Here’s an exercise that will not only initiate proper breathing for you once again, but will also have a direct positive impact on:
- The position of your upper spine (thoracic spine)
- The position of your lumbar spine
- The position of your pelvis
- The position of your shoulders
- And it can also be a great way to start the process of correcting a hip disparity (a difference in function between your left and right hips
And, of course, there are the expected benefits such as:
- A clearer head
- An increase in vitality
- A general feeling of greater well being
Whew, that’s a lot of ‘bang for your buck’ just for lying on the floor and breathing properly!
Now, before you do the exercise, as with all exercises that I might recommend on this website, it’s important that you listen to your body.
If you feel any pain while lying in this position, then come out of it.
The benefit of working with me in person is that you can give me feedback and I can decide whether to alter the exercise slightly or swap it out for something more appropriate for your body.
As I’m not there to get your feedback, you will have to judge it for yourself.
Not all corrective exercises are appropriate for all people all of the time.
Modified Floor Block with Crocodile Breathing
How to Perform This Exercise:
- Lie on your stomach with your forehead on the floor and your legs straight out behind you
- Your feet should be pigeon toed and your buttocks relaxed
- Pigeon toed: Big toes touching and heels completely relaxed so they fall out to the sides
- Place pillows / blocks / something similar under your forearms so they are fully supported while relaxed
- The blocks should be about 6 inches / 15cm in height
- If that height isn’t comfortable, start with something lower that is comfortable – 4 inches /10cm or even 2 inches / 5 cm
- While in this position, breathe slowly, fully and deeply into your belly
- As you breathe down into your belly, concentrate on allowing the entire region to expand
- You should feel your belly pushing into the floor, your back (around the kidney area) expanding out and your sides/ribs expanding out
- Don’t worry if you don’t feel this initially; as you continue with the exercise, the proper pattern will become established and you will feel these things
- Do not press your arms into blocks – just allow them to relax
How Long To Do This Exercise:
- Keep breathing like this for 5 minutes
If you experience any pain in that position, you can adjust your arm and hand position as pictured below.

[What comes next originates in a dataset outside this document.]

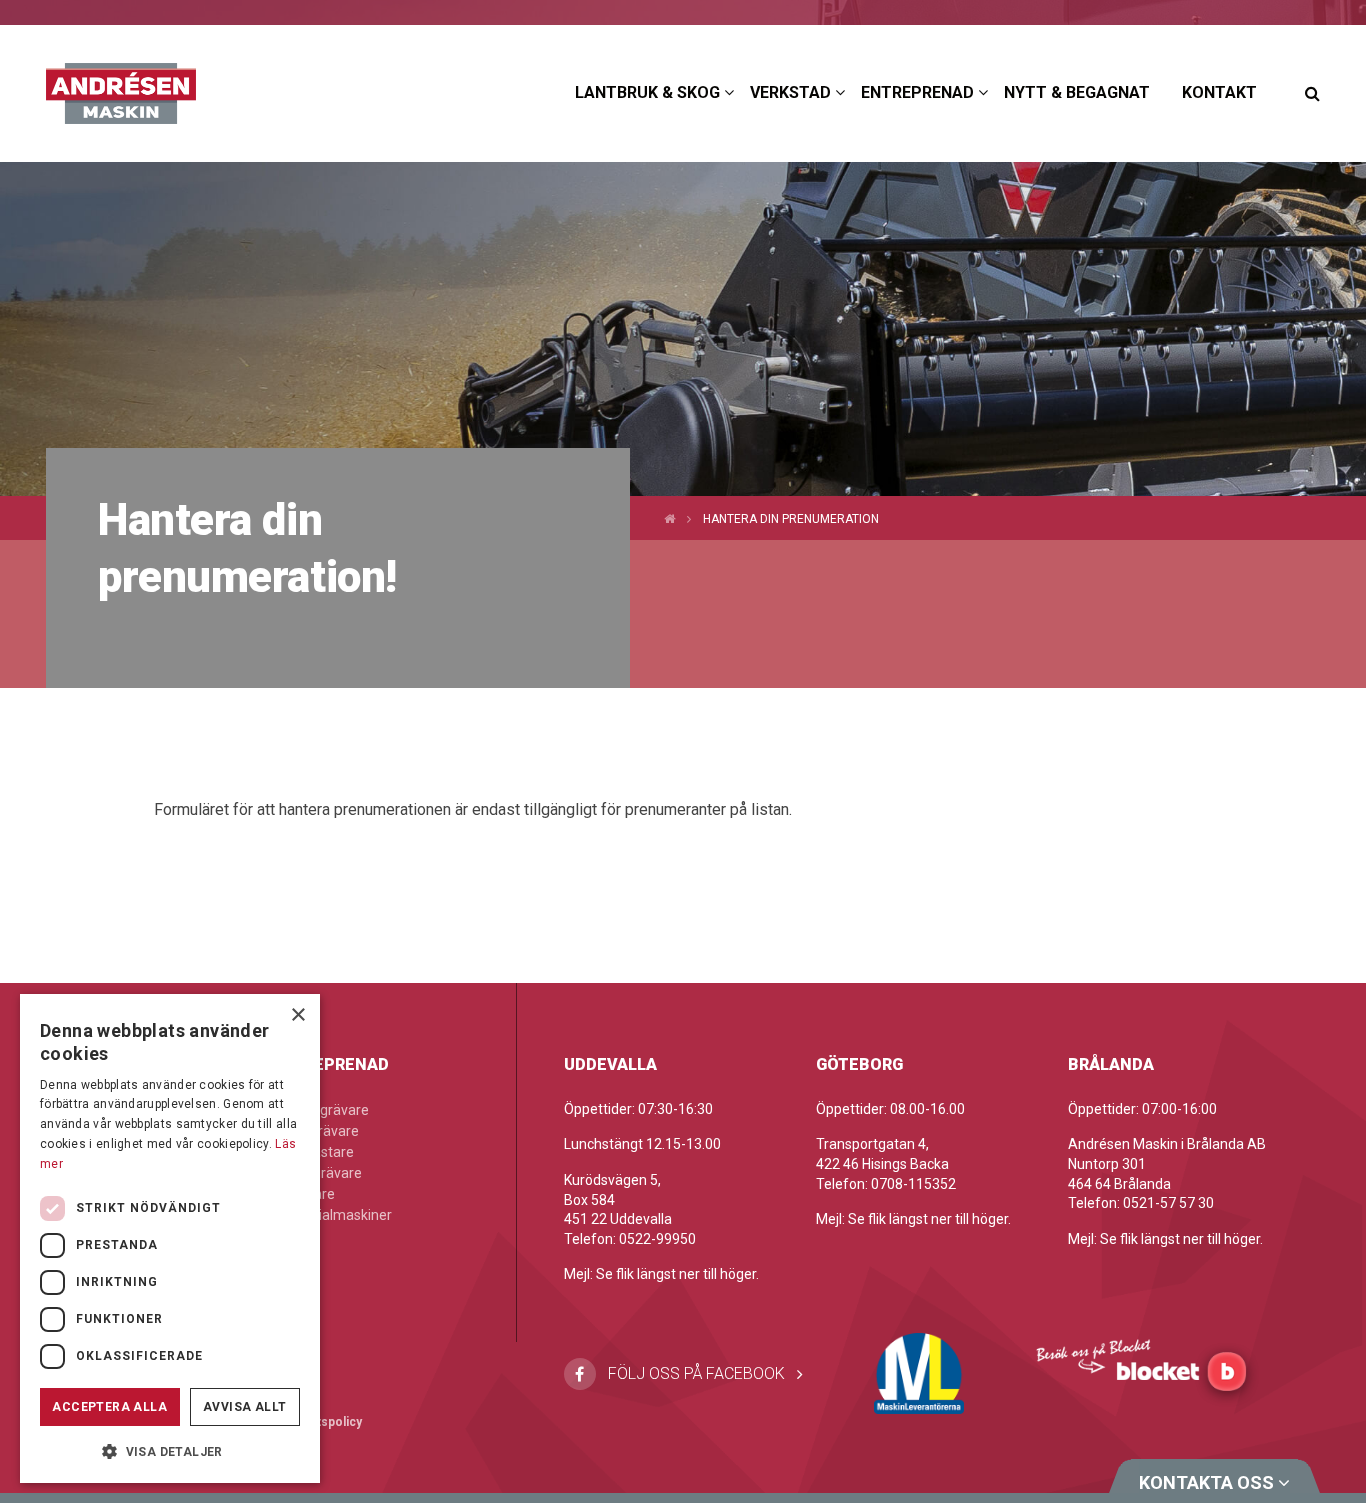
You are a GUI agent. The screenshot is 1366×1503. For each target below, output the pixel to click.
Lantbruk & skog (647, 92)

If that still causes you pain or discomfort, then come up out of the position and switch to the following exercise instead.
Static Back Abdominal Contractions
How to Perform This Exercise:
- Lay on your back with your legs up over a chair, or block, or similar
- Have your knees bent as close to 90° as possible and ensure you get in close to the chair so that your knees are directly over your hips
- Your arms are out to the sides with the palms facing up
- Take a slow . . . full . . . deep breath in through your nose and direct it into your belly
- Your belly should be rising with the breath (as opposed to only your chest)
- If you find it difficult to direct the breath into your belly and instead find you breathe up into your chest, place a book or something on your belly to help focus your attention in that area
- Now breathe out and allow your belly to fall again with the exhale
- At the point of having breathed out completely, contract your abdominal muscles – quite sharply – and HOLD for a count of 3 (tense as if bracing for an impact in the abdomen)
- After a count of 3, relax the contraction of your abdominal muscles and then breathe in again, REPEATING the entire process
How Long To Do This Exercise:
- Continue breathing like this for 5 minutes
Now stand up and notice what feels different.
Notice What Feels Different
You should notice how much easier you’re breathing now and when you really tune into your body, you’ll probably also notice how your breathing feels more natural and less effort.
You’ve just started the process of engaging the correct muscles of respiration, which in turn has allowed the muscles that have been compensating to relax and let go a bit. This will create a positive cascade effect throughout your body.